Additionally, breaking the pricing paradigm is difficult in certain regions. “In the Midwest, the $1 (price point) is a big hurdle,” said Kelley, “On the West Coast, the $1 price point isn’t as concerning to operators and, in fact, is often embraced.”
Kelley also thinks operators sometimes miss out on products that would deliver higher profits because they have preconceived product standards. “We’re told, the product has to be this price, this size, branded X way, etc.” he said. “So in today’s environment we aren’t always able to bring the best products available to market.”
To stimulate sales and higher prices, Kelley recommends finding products popular in retail, even if they are priced above the vending realm. “Consumers have already accepted the price point and will purchase the item,” he said. Other higher priced products can then follow that breakthrough product.

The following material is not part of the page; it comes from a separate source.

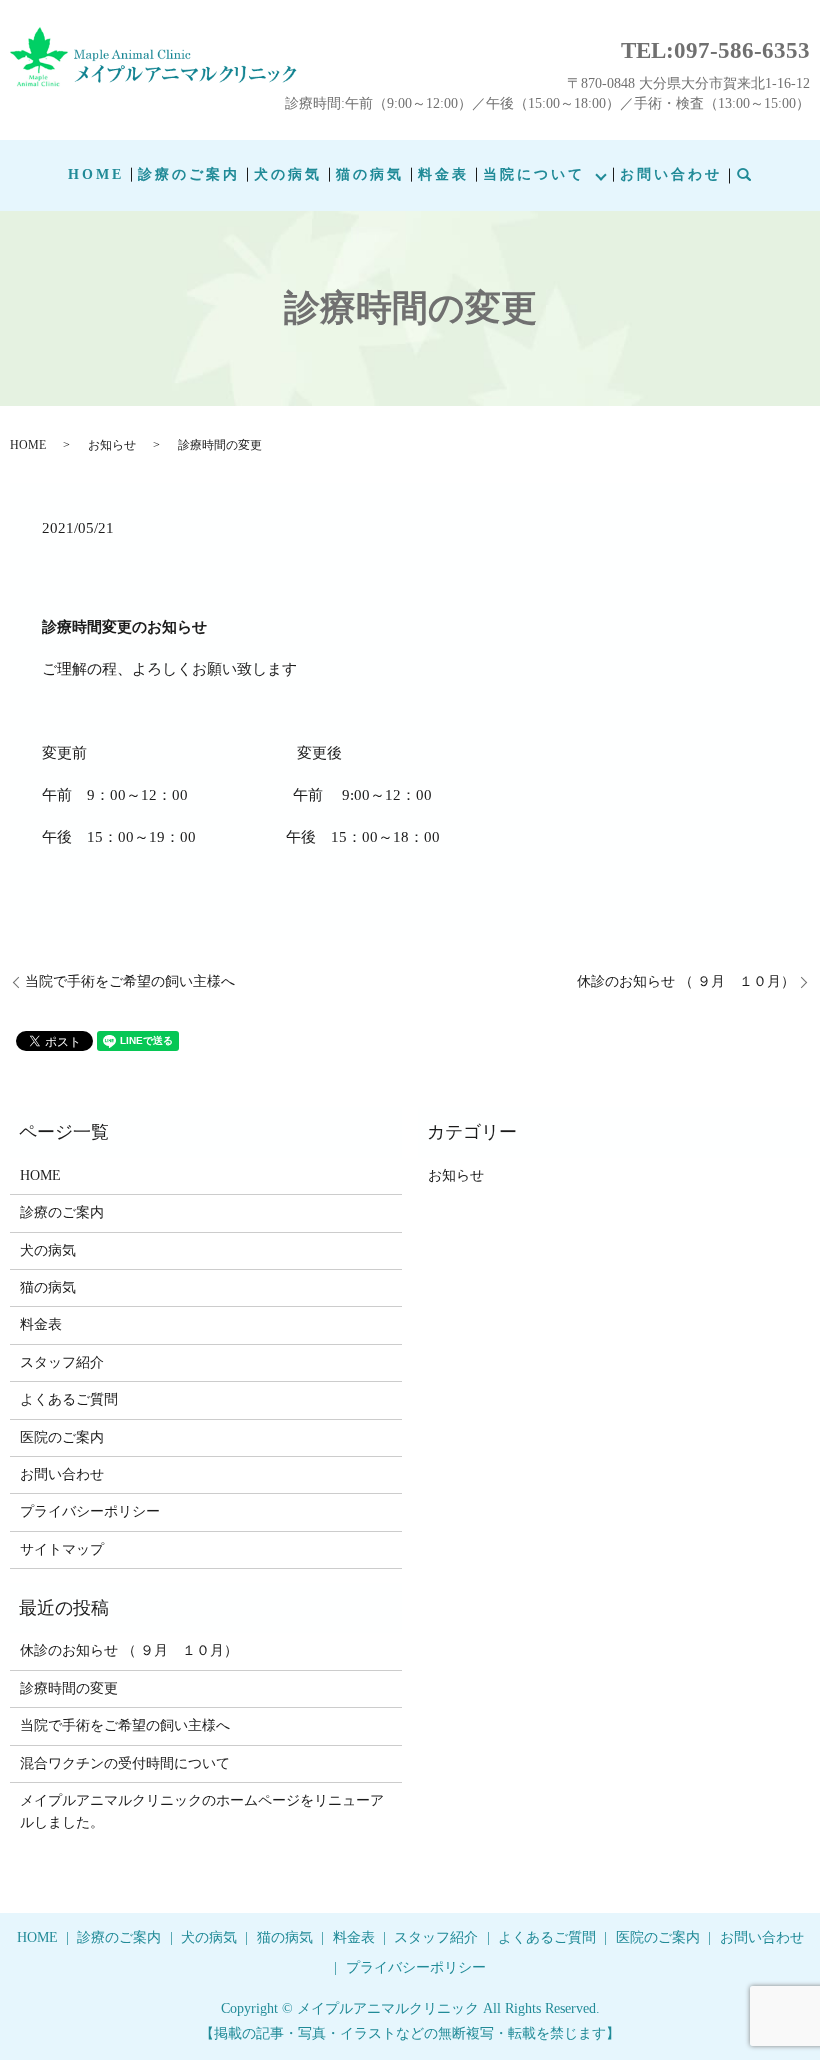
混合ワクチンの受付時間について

The most encouraging trend Kelley sees in upselling is the self checkout micro markets. “It’s encouraging because a product can be priced based on its own merit,” he said.
Upselling with self checkout
Self checkout micro markets are a new alternative to vending banks that have some real potential for upselling.

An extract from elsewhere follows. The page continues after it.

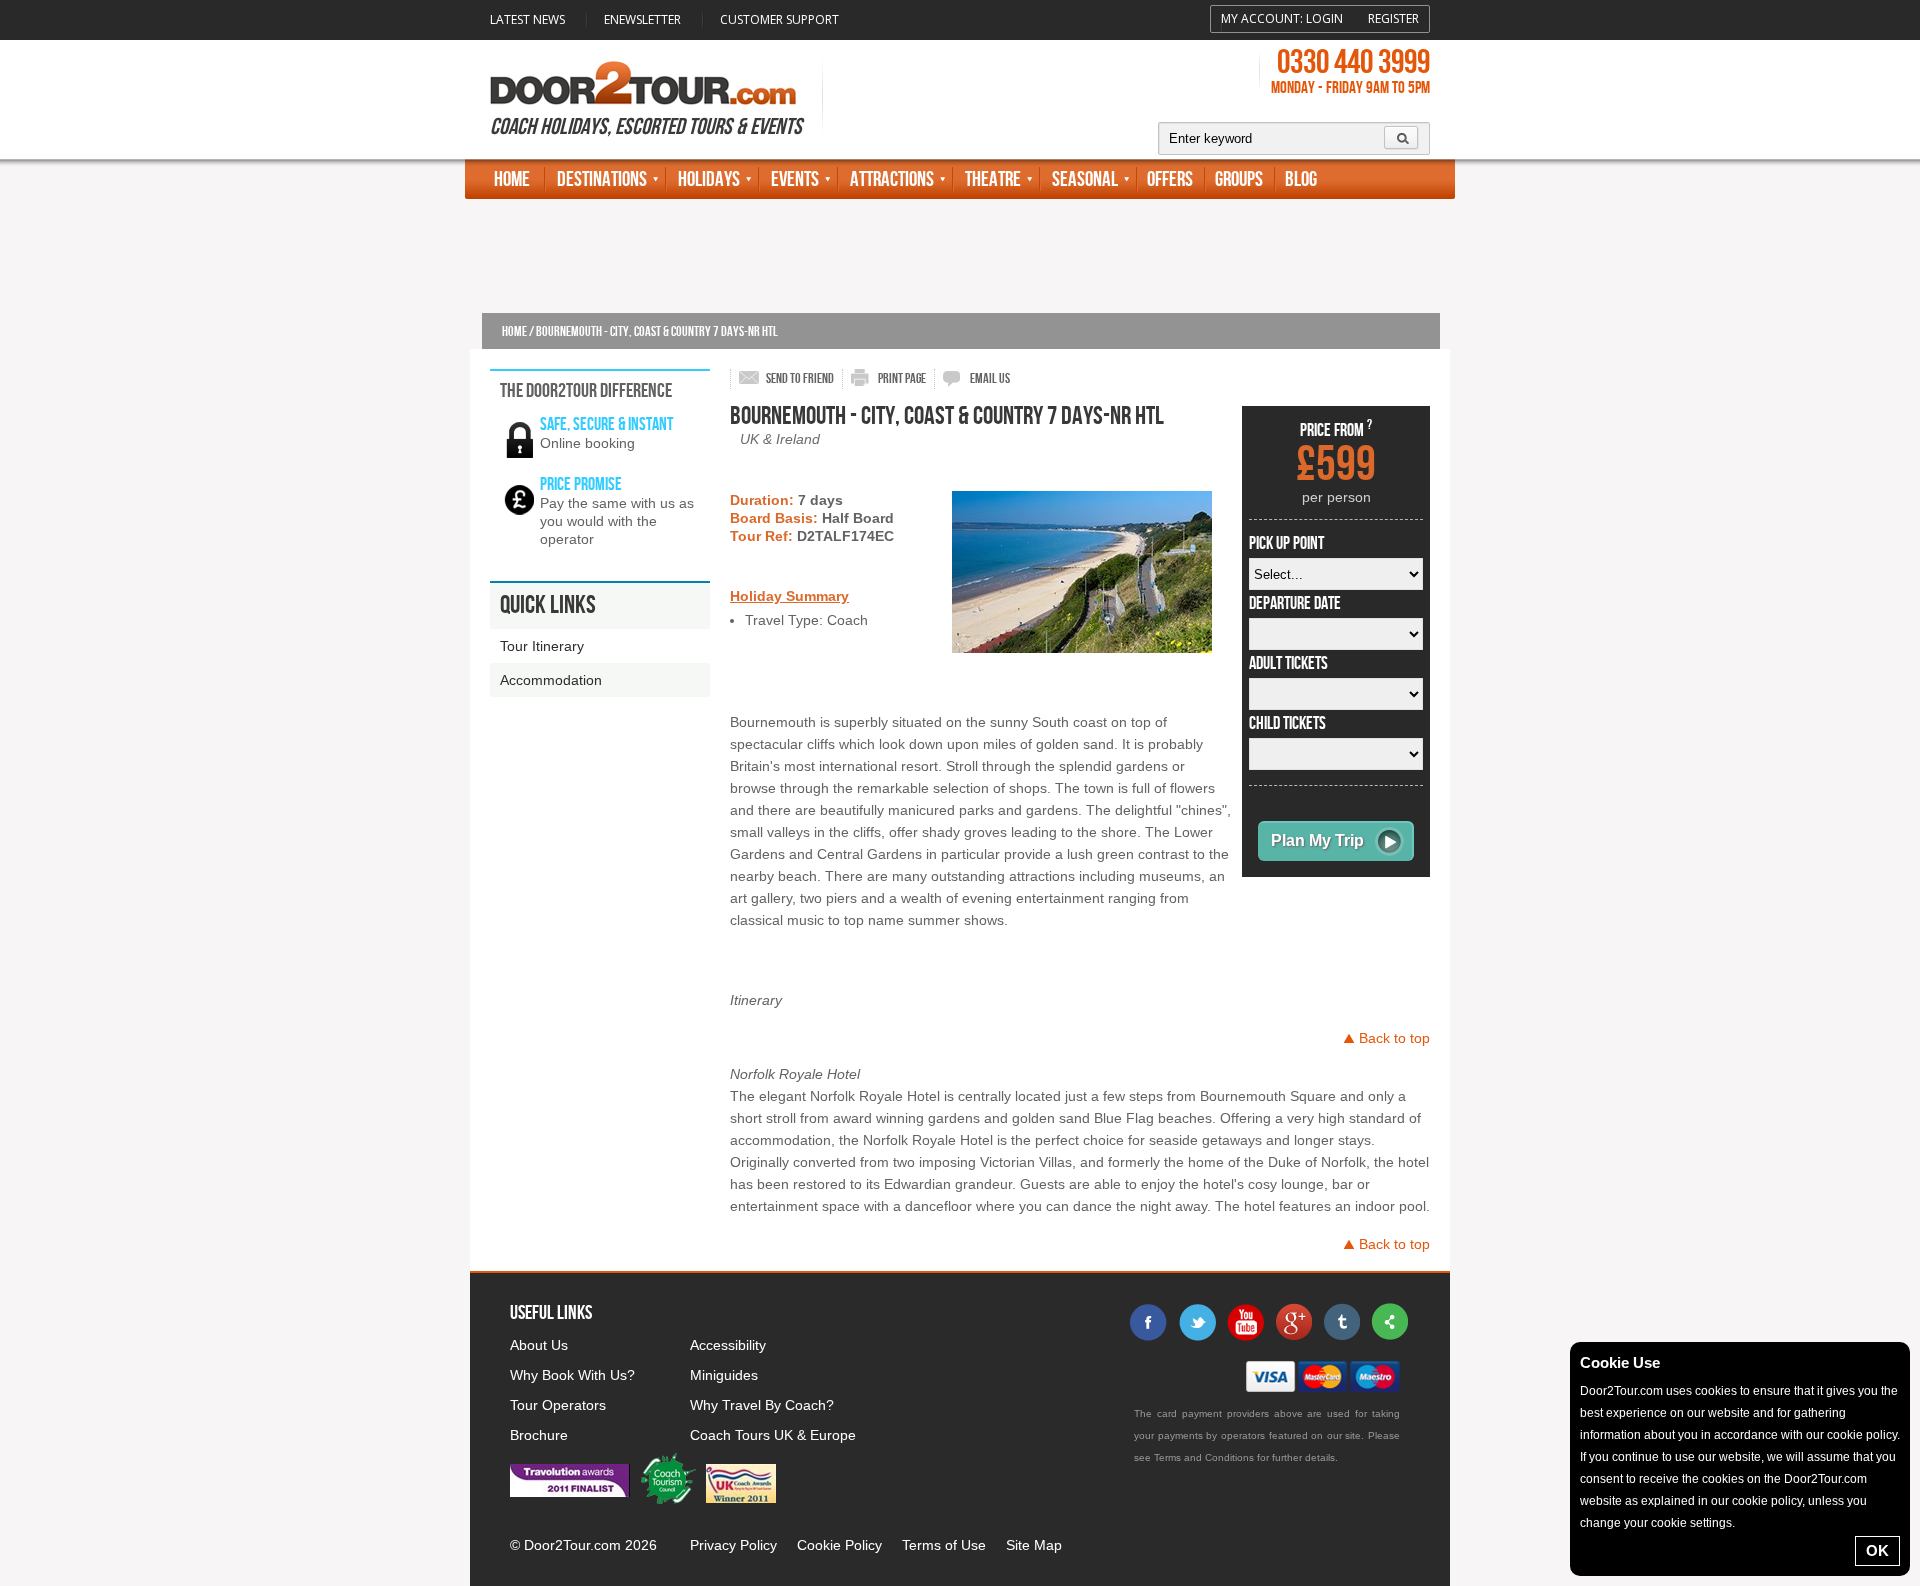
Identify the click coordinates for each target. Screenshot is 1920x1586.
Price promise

“The trend now is people asking for bigger bags for micro markets,” said Joe Kuehner, vice president of distributors and brokers for Herr’s.
Kuehner’s experience at trade show sessions and talks with vending operators leads him to believe this is the future, due to cheaper upfront equipment and routine maintenance costs, compared to vending banks.
To meet this future demand, Herr’s is coming out with a new size product, a large value line, which is bigger than the LSS.
“The bigger product will have a higher price point,” said Kuehner, “resulting in a higher penny profit.” Kuehner used an example of selling a bag of chips for $.50 versus $1.29. At a 10 percent profit margin for both, the penny profit is $.05 for the former, and $.13 for the latter. That’s the benefit of self checkout micro markets, higher prices and no pricing blocks.
While the self checkout micro market business grows, Kuehner is still seeing an increase in LSS business, although the RSS size is more common in the vending channel. “There’s more variety in RSS,” Kuehner said, “but the new items coming out are planned for LSS sizes.”
The recession has again made consumers conscious of the $1 price point. They want value more than ever, which has led to the decline of LSS snacks, in the vending channel at least. Instead of LSS products, operators could use higher quality products to gain higher price points or alternative, lower priced products to drive turns.
Changing equipment in the right environments, such as installing cashless readers or self checkout micro markets, can also drive sales and profits.